Finance houses are using neural networks, which excel at pattern- matching, to judge whether customers are good or bad credit risks by reading through application forms. The networks achieve this 'training' by looking at the forms of known bad credit customers, and then at good. The self-adjusting network analyses the forms time and time again until it has learnt to sift good from bad. It then uses this learning to assess new applications.

A team at Portsmouth University recently announced a prototype system, called Mycroft, that uses rules about criminal cases, derived from evidence submitted by Sussex detectives, to analyse clues and suggests how investigations should proceed.

Another form of AI allows a person accessing a database to ask for information by typing in plain English, and receive a similar answer, without realising that the English words have been turned into computer commands behind the scenes to speed the search.

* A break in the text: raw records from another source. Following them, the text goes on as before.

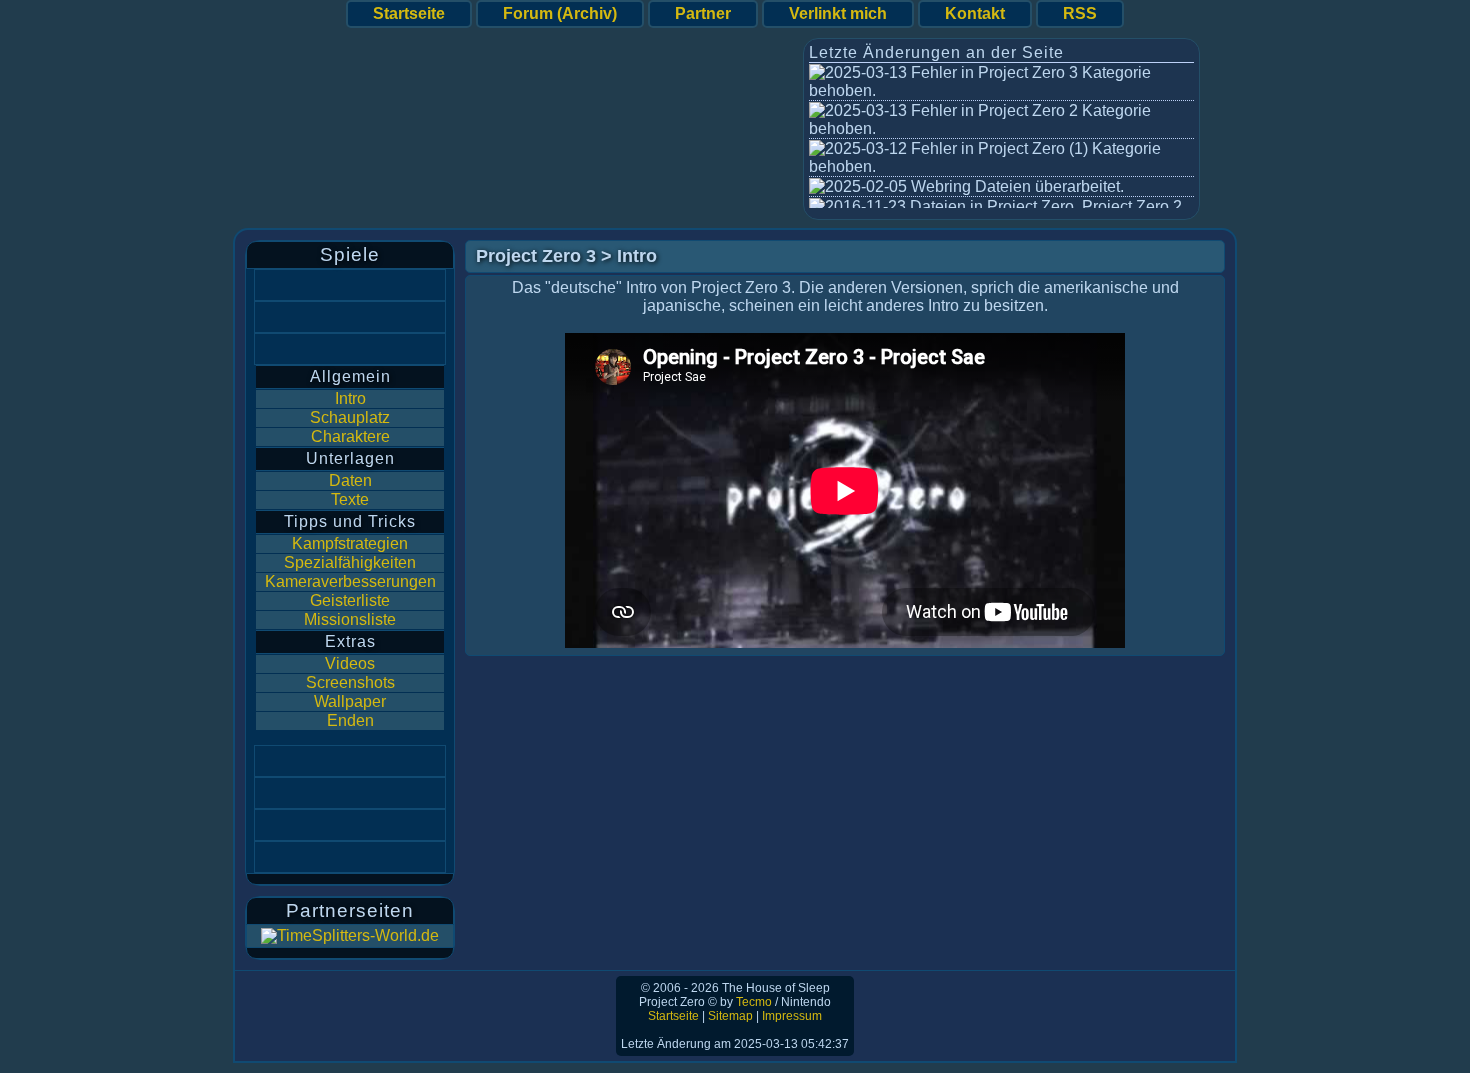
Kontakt (975, 13)
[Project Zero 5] (350, 857)
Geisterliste (350, 600)
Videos (350, 663)
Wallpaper (350, 701)
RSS (1080, 13)
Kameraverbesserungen (350, 581)
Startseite (409, 13)
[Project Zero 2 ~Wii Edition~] (350, 825)
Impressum (792, 1016)
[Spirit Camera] (350, 793)
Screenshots (350, 682)
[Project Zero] (350, 285)
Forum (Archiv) (560, 13)
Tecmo (754, 1002)
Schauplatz (350, 417)
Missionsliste (350, 619)
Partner (703, 13)
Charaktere (350, 436)
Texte (350, 499)
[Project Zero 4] (350, 761)
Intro (350, 398)
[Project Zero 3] (350, 349)
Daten (350, 480)
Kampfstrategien (350, 543)
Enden (350, 720)
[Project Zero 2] (350, 317)
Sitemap (730, 1016)
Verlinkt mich (838, 13)
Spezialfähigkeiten (350, 562)
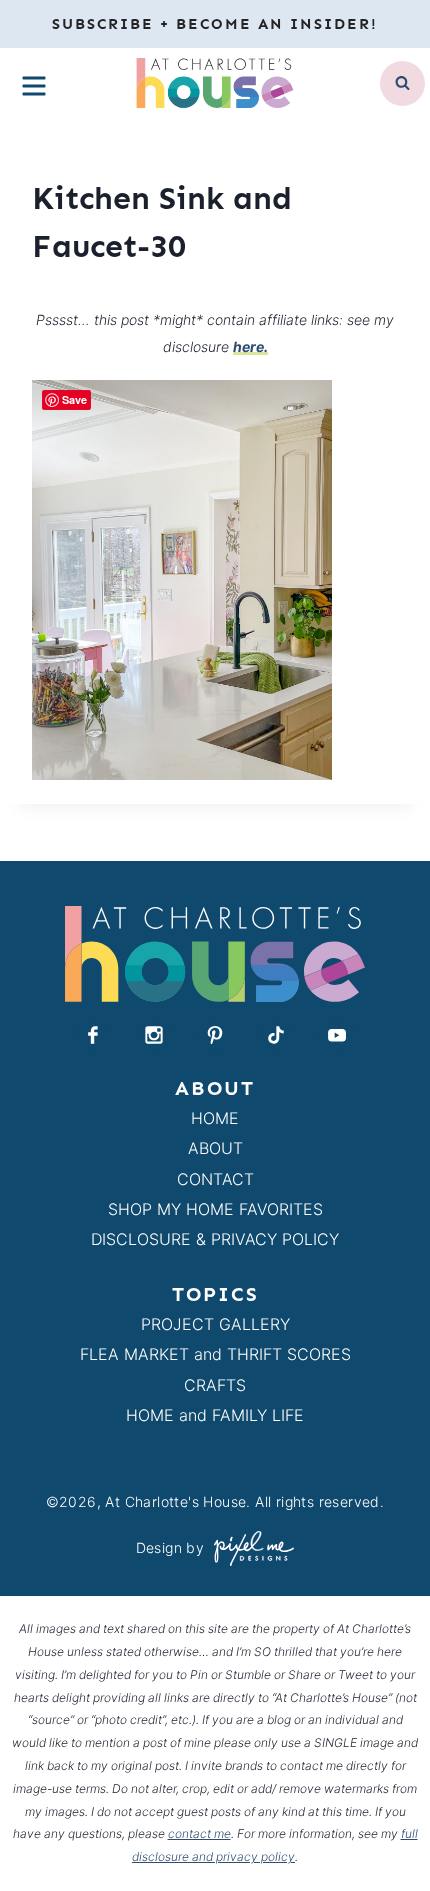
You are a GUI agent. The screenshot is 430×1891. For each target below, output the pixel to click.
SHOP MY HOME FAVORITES (215, 1209)
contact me (199, 1833)
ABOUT (215, 1148)
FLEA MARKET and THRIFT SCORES (215, 1354)
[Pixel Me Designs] (249, 1548)
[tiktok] (276, 1035)
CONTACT (215, 1179)
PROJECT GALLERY (215, 1324)
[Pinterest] (215, 1035)
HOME (215, 1118)
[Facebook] (93, 1035)
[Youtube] (337, 1035)
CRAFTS (215, 1385)
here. (250, 346)
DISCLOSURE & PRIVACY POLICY (215, 1239)
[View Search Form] (402, 83)
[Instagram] (154, 1035)
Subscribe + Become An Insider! (215, 24)
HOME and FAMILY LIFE (215, 1415)
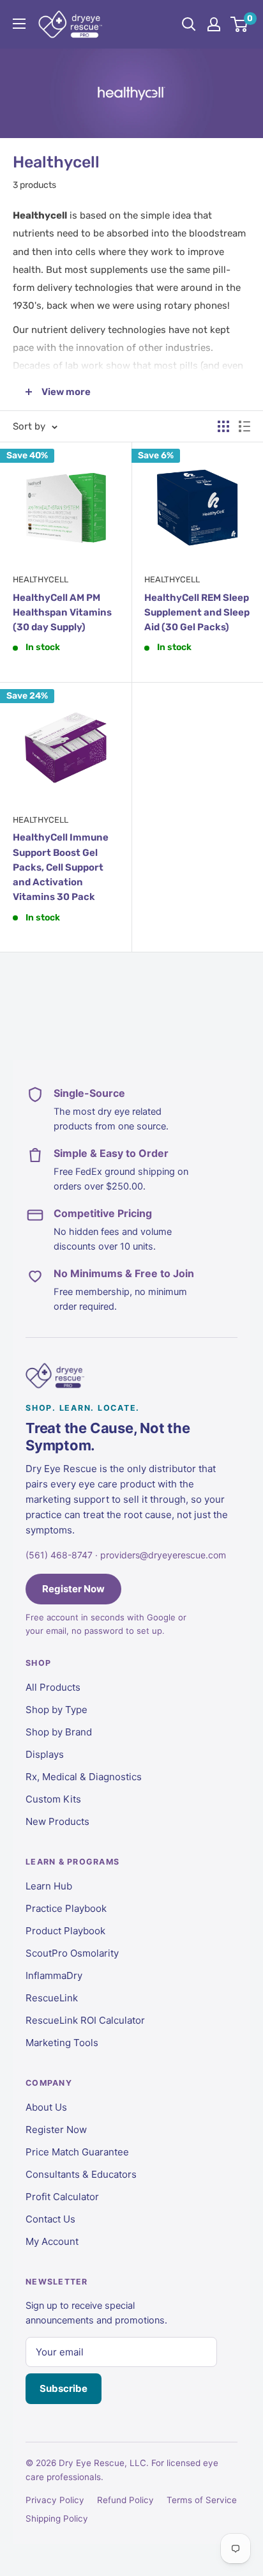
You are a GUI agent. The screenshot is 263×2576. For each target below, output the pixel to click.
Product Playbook (65, 1931)
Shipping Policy (57, 2518)
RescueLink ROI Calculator (85, 2020)
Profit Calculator (62, 2197)
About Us (46, 2107)
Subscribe (63, 2388)
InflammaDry (54, 1975)
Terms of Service (202, 2500)
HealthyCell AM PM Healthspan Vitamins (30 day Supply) (62, 612)
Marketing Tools (62, 2043)
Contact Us (50, 2219)
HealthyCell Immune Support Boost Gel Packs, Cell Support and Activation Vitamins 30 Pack (61, 867)
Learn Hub (49, 1886)
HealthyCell (40, 579)
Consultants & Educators (81, 2174)
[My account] (213, 24)
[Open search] (189, 24)
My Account (52, 2241)
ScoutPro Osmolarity (72, 1953)
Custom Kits (53, 1799)
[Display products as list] (244, 426)
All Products (53, 1687)
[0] (240, 24)
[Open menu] (19, 24)
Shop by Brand (59, 1732)
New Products (57, 1821)
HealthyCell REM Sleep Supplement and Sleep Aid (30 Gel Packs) (197, 612)
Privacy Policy (55, 2500)
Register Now (73, 1589)
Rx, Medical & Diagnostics (84, 1777)
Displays (45, 1754)
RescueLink (52, 1998)
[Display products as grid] (223, 426)
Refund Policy (125, 2500)
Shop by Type (56, 1709)
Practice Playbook (66, 1908)
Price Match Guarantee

Some large databases can already be used in this way.

What cannot be foreseen is whether such innovations will become a part of everyday life, like the fax machine, or remain a technological oddity that never spreads far from the laboratory or finance house.

A rash of personal digital assistants, billed as complete personal organisers, are due soon from manufacturers such as Apple, using AI techniques to recognise the user's handwriting. The idea is that you can scribble 'Lunch with Bob on Tuesday' and it will automatically make the diary entry, perhaps pausing only to query which Bob. If such assistants catch on, AI will finally have hit the streets.

Perhaps in a couple of years the police constable flagging you down for speeding will be prompted in his note-taking by Beat Assistant, running on his Personal Digital Assistant.

Or more likely, he'll still be using a notebook and slightly chewed Biro.